> REQUIRED WORK:
Make an exact copy of the entries below and leave any picture out of it.

> RECORD SET:
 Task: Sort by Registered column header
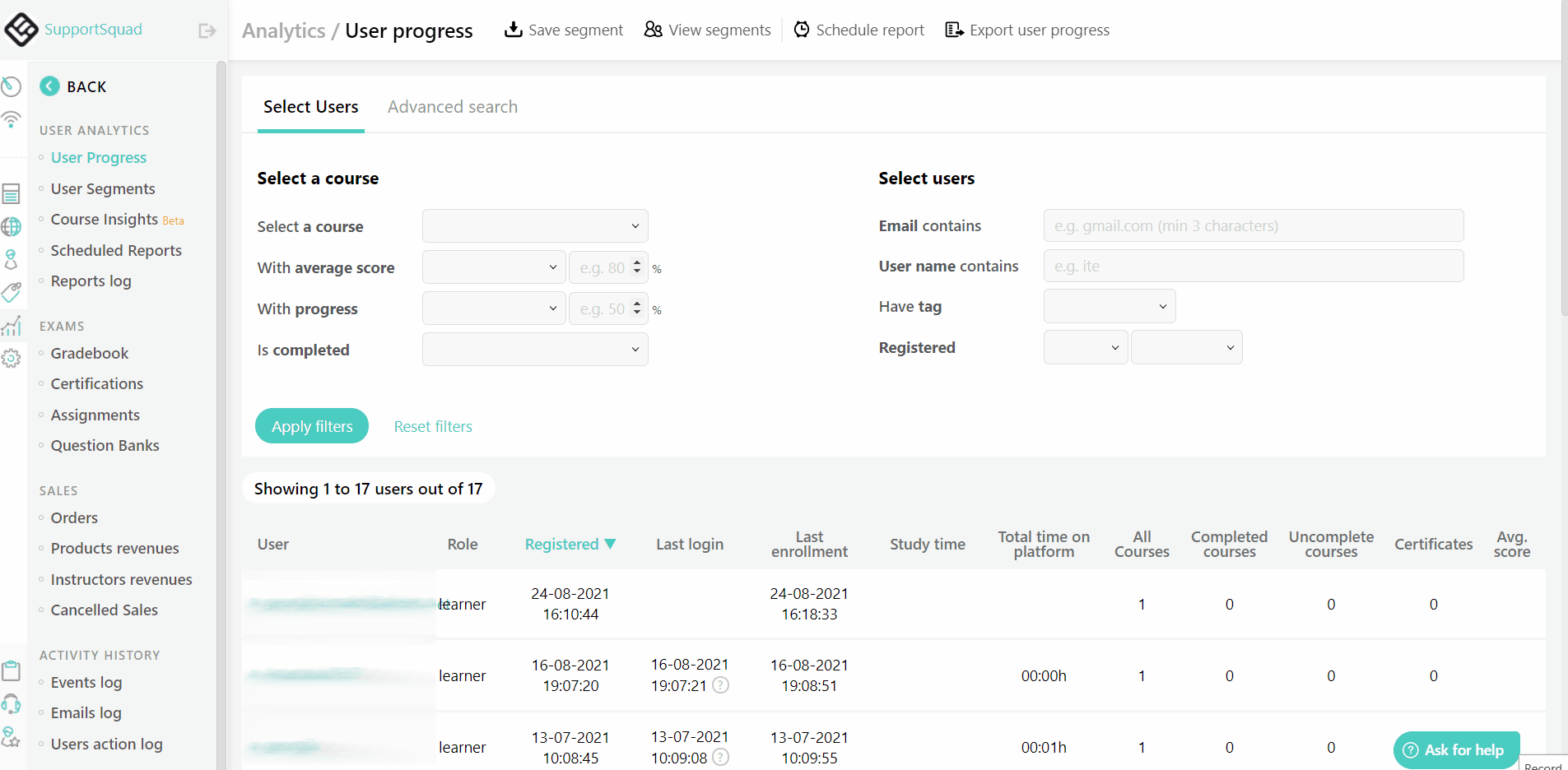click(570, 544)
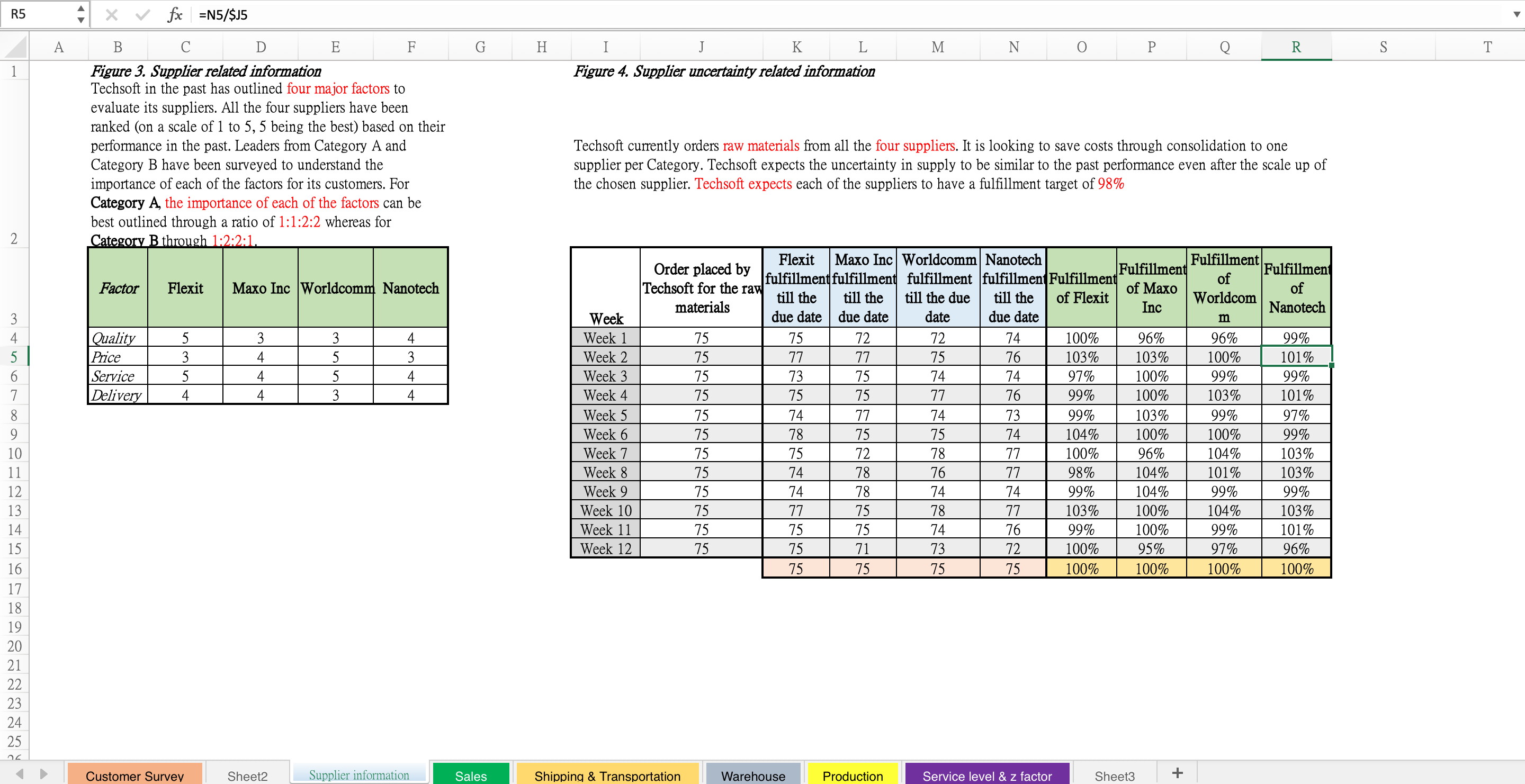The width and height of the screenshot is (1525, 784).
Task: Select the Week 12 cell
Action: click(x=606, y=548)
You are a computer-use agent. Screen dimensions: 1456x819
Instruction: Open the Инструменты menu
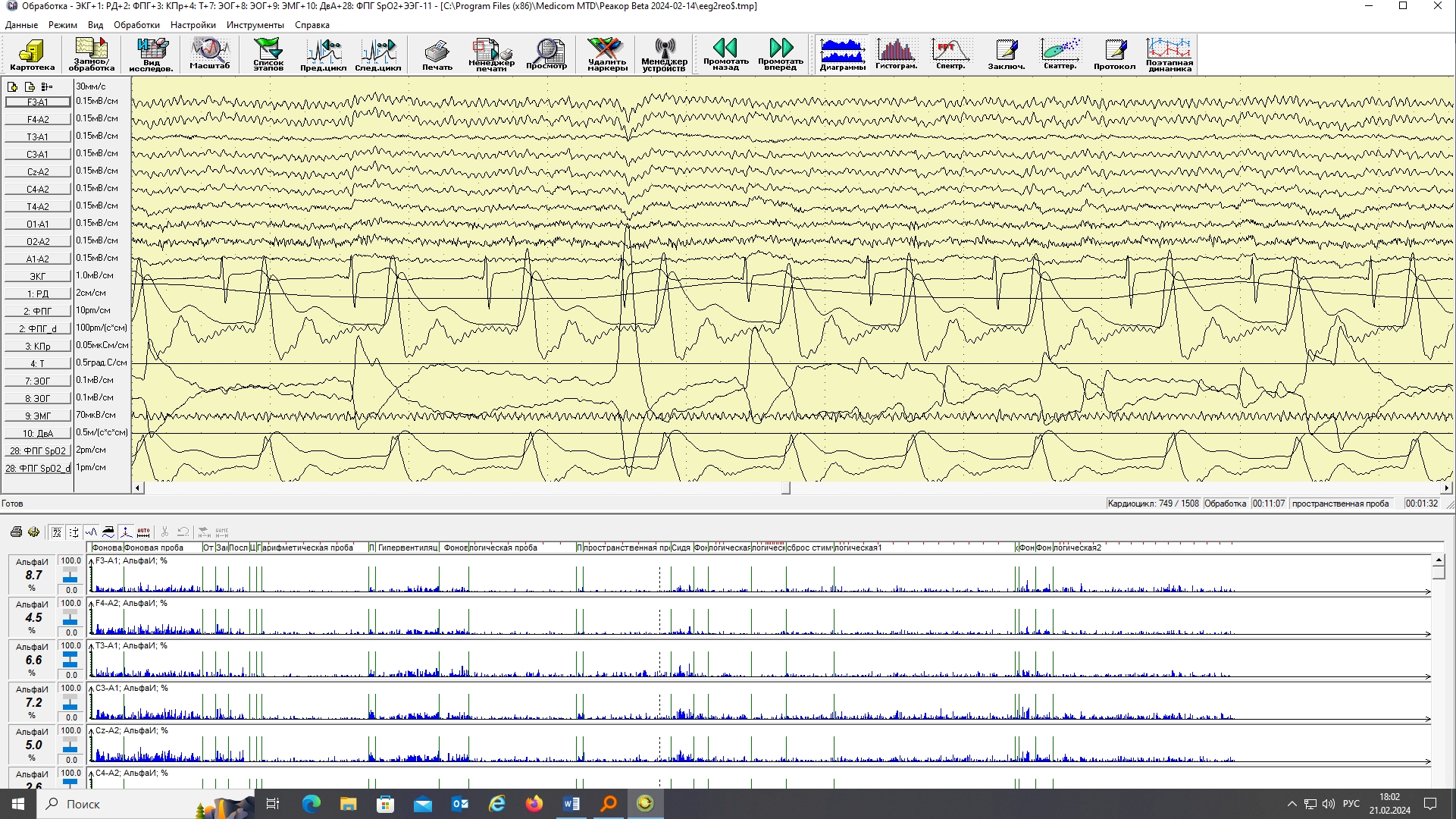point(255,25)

> OUTPUT BELOW:
 Task: Sort by Registered column header
click(570, 544)
The width and height of the screenshot is (1525, 784).
Task: Select the Week 12 cell
Action: click(x=606, y=548)
You are a computer-use agent. Screen dimensions: 1456x819
Instruction: Open the Инструменты menu
point(255,25)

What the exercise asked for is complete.